Par Jacques Ravenne

Si l’histoire a retenu le récit de dîners entre grands fauves politiques, marqués par une tension étouffante, la palme revient au banquet offert par les membres du Directoire au général Bonaparte pour son retour d’Égypte, le 6 novembre 1799.

Barras, chef du Directoire, menait grand train en son palais du Luxembourg. Entre deux réunions pour décider d’un nouvel impôt, le voluptueux directeur passait son temps entre les bras des belles du jour, dont une certaine Joséphine de Beauharnais qui venait d’épouser un jeune général, maigre et trépignant, Napoléon Bonaparte.

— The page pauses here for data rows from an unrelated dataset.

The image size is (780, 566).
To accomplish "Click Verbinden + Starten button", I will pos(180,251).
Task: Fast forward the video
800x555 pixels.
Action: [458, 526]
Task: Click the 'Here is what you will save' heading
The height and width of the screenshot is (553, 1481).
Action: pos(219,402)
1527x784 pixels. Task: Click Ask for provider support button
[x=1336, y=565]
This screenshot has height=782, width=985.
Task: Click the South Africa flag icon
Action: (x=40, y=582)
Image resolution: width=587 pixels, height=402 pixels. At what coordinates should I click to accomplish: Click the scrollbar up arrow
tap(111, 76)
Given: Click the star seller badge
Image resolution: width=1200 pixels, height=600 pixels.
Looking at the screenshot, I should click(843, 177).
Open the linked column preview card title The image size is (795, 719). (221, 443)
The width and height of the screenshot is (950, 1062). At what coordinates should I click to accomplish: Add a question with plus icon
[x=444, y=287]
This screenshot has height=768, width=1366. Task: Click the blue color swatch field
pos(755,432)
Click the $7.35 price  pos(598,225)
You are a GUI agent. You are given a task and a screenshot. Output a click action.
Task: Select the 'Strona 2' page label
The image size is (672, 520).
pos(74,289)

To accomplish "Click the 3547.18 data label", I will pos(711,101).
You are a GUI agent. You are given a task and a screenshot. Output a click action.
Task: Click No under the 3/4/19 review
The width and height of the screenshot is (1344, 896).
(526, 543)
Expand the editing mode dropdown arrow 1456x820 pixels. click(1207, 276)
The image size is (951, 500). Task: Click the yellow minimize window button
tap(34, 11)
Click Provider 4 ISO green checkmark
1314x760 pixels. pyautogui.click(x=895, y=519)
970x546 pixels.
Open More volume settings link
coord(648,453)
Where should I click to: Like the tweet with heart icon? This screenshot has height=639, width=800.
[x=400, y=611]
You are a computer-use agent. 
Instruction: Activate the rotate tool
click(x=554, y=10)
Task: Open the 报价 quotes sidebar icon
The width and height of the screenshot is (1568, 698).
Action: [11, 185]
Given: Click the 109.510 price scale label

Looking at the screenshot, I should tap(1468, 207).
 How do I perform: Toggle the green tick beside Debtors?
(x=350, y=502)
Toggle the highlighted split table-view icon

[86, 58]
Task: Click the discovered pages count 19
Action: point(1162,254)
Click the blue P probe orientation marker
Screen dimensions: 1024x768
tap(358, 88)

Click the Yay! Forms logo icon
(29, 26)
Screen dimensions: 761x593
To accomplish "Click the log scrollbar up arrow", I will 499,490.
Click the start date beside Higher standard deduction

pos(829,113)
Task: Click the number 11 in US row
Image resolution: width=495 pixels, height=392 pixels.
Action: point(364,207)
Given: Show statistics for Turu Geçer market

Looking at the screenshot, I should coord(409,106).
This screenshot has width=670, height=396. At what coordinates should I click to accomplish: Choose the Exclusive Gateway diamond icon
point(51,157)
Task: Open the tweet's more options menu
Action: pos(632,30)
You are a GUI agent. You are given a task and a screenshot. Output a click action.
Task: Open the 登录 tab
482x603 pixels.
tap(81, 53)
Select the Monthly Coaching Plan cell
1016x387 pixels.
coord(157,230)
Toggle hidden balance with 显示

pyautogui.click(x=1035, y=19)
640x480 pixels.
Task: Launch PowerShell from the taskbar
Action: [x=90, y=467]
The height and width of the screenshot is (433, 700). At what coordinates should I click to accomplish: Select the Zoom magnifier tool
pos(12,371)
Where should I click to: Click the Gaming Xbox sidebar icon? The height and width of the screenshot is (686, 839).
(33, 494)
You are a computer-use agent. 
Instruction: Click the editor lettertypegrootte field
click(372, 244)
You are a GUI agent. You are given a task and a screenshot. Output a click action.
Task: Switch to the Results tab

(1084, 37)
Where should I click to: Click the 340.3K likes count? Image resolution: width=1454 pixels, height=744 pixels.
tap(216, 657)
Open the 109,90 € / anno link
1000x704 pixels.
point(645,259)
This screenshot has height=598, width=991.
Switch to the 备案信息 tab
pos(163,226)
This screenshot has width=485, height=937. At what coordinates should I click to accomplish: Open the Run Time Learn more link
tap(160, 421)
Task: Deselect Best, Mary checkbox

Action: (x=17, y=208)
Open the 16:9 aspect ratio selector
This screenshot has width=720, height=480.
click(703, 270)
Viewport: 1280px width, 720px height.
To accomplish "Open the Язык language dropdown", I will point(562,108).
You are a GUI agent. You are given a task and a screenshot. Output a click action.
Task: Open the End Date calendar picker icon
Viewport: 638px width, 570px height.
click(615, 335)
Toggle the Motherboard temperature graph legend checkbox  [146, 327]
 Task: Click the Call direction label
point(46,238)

Heureusement, on l’avait envoyé se faire oublier au fin fond de l’Égypte d’où il n’était pas prêt de revenir. C’est dire l’embarras de Barras quand, un beau matin, Bonaparte, encore plus maigre et trépignant que jamais, resurgit à Paris cherchant sa femme dans tous les coins. Plus grave, le général, auréolé de ses victoires exotiques, était en passe de devenir l’idole de toute la France. Dans un pays à l’économie ruinée, menacé aussi bien par des complots intérieurs que des conflits extérieurs, le retour d’un sabreur populaire n’était pas une bonne nouvelle. On décida donc, pour l’amadouer, de lui offrir un grand banquet dans l’église Saint-Sulpice. Comme en plus, on ne savait plus quoi faire de ce grand vaisseau de pierre désaffecté, autant qu’il serve à quelque chose. 750 convives – tout l’establishment de l’époque – se pressèrent dans la nef pour être aux premières loges du spectacle. Ils ne furent pas déçus. Le général entra en coup de vent, se précipita à sa place et sans mot dire, sortit d’une musette des œufs durs et un demi de litre de vin, refusant ostensiblement toute autre nourriture. La rumeur courut aussitôt qu’il craignait d’être empoisonné. Une fois son maigre repas expédié, il disparut aussi vite qu’il était venu. Offensés et scandalisés, les membres du Directoire se demandaient comment ils allaient sanctionner ce général insolent. Ils ne se posèrent pas la question trop longtemps puisque, trois jours plus tard, Bonaparte les renversait par un coup d’État. C’était le 18 brumaire.